Pollster Nate Silver on Trump victory: This candidate was ‘mediocre’

Election Day 2024: Americans choose between Harris and Trump

Howard University students watch live election results during a watch party near an election night event for Democratic presidential nominee Vice President Kamala Harris at Howard University in Washington, Tuesday, Nov. 5, 2023. (AP Photo/Nathan Howard)AP

Pollster Nate Silver labeled Vice President Harris as a “mediocre candidate” in his latest blog post breaking down the 2024 election.

President-elect Donald Trump clinched the White House in a decisive victory last week after sweeping the seven battleground states. Silver, who declared the race a toss-up up until Election Day, said in Friday’s post that Trump’s win was largely President Biden’s fault and argued Harris was not a strong enough candidate.

“Trump’s win is mostly Biden’s fault, not hers. Still, she was a mediocre candidate in a year when Democrats needed a strong one,” Silver wrote in his latest blog post.

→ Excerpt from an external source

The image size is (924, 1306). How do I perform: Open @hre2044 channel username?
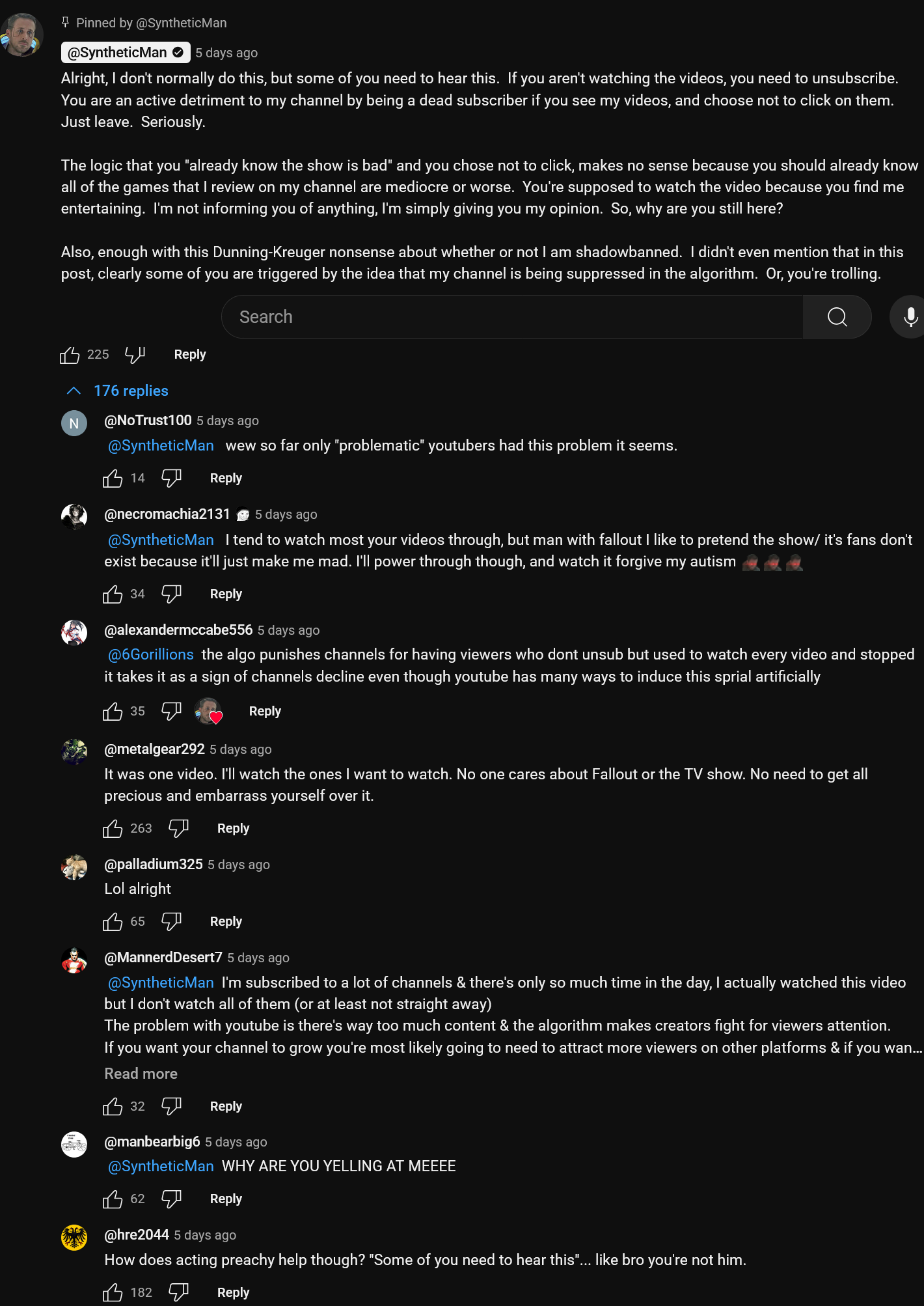(137, 1235)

He wrote that he had “a lot of sympathy for Kamala Harris’s position, maybe more than I have for any losing candidate in some time” before explaining how Biden may have hurt her campaign more than helped.

“Obviously, this was a position of her choosing. Harris is ambitious: She sought the Democratic nomination in 2020 and then the vice presidency and quickly moved to consolidate support within the party once Joe Biden was finally shoved aside,” he wrote.

“But Biden did her no favors. He gave her tough assignments—the border, perhaps Democrats’ worst issue, and voting rights, an issue on which the White House probably knew it wouldn’t make any progress. He blew up the debate calendar, leaving nothing scheduled after Sept. 11 even though this was one of Harris’s best formats. Even up to the bitter end, Biden was stepping on her message," he added.

Silver also emphasized how many Democrats in Senate races in battleground states outperformed Harris, suggesting that it could have been a winnable race for the Democrats. He also added that some of his critiques of her were her “inability to drive a message and her refusal to separate herself more clearly from Biden.”

“Now, I’m not going to pretend that these were easy waters for Harris to navigate, given that she was Biden’s sitting vice president. But — you have to at least try, I think? Throw your unpopular boss at least a little bit under the bus?" he said

“At times, Harris’s campaign — headquartered in Wilmington, Delaware and staffed mostly by ex-Biden people — seemed reluctant to criticize Biden out of fear of being perceived as disloyal, a stupid thing to be concerned about given that you have an election to win and that Biden frequently undermined her," he added.

In the days following Election Day, Democrats have been scrambling to figure out went went wrong for Harris. Many Democrats and pundits have blamed Biden and his late departure from the race as the driving factor to why Trump won across the swing states.